Why does 3D-printed titanium alloy become brittle? ShanghaiTech team identifies the key crack source

ON2025-12-30TAG: ShanghaiTech UniversityCATEGORY: School of Creative and Art

Recently, the research group led by Assistant Professor Zhang Zhenbo at the Center for Adaptive System Engineering (CASE), School of Creativity and Art (SCA), ShanghaiTech University, published a research paper in Acta Materialia. The study revealed the hidden driver behind crack initiation in 3D-printed high-strength titanium alloys under extreme conditions, such as the deep sea, providing new design insights for more robust exploration equipment.


Titanium alloys are celebrated for being lightweight, strong, and corrosion-resistant.
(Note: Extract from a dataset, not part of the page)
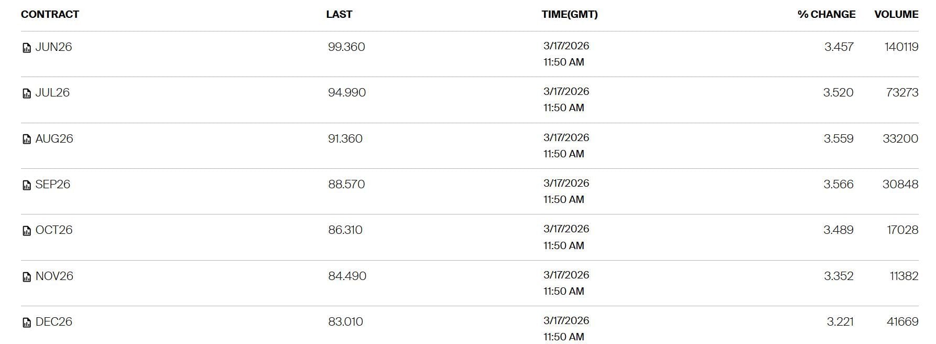
Task: Click the SEP26 contract name
Action: click(52, 185)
They are essential structural materials for manufacturing submersibles and spacecraft. Today, scientists frequently use additive manufacturing (3D printing) to create complex parts. However, in a specific type known as metastable βtitanium alloy, a continuous “wall” (known as the grain boundary α phase, or αGB) tends to form between the small metal crystals during the process. Despite its microscopic scale, this wall is a critical factor affecting the material’s service life.


To understand how this wall compromises the material, Prof. Zhang’s team utilized in-situ high-resolution digital image correlation (HRDIC), capturing the metal’s deformation process in extreme detail.
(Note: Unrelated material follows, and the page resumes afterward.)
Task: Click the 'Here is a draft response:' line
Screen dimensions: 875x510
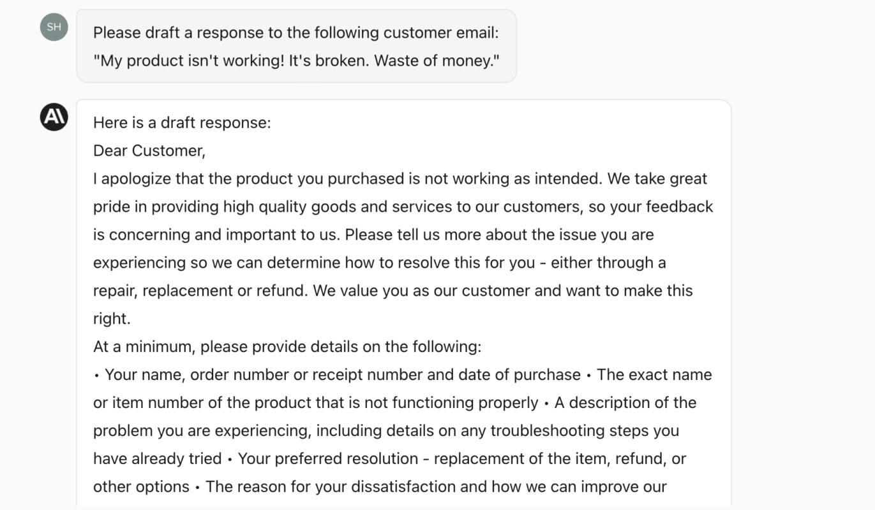Action: 182,122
The study found that adjacent to this wall, there exists an extremely narrow “soft zone” called the precipitate-free zone (PFZ). When the metal is under tension, this PFZ acts like the thinnest part of a rubber band. Experimental data shows that the microscopic localized strain in this zone can be 100 times (two orders of magnitude) greater than the strain inside the crystals! This extreme imbalance causes the material to approach failure locally long before it reaches its overall design strength.


In deep-sea environments, hydrogen from seawater can penetrate the metal. The study found that hydrogen causes the material to embrittle (hydrogen-induced crack initiation), and the high stress at the soft zone causes the crack to unzip rapidly. This explains why some 3D-printed parts might experience sudden brittle fracture underwater.


By precisely tuning the 3D printing process, scientists can alter the morphology of the wall and eliminate these vulnerable soft zones. This is of great practical significance for developing exploration equipment capable of reaching significant depths, ensuring they remain durable and safe.


Doctoral student Chang Jiaqiang is the first author. Prof. Zhang and Research Fellow Ma Yingjie from the Institute of Metal Research, Chinese Academy of Sciences, are the co-corresponding authors.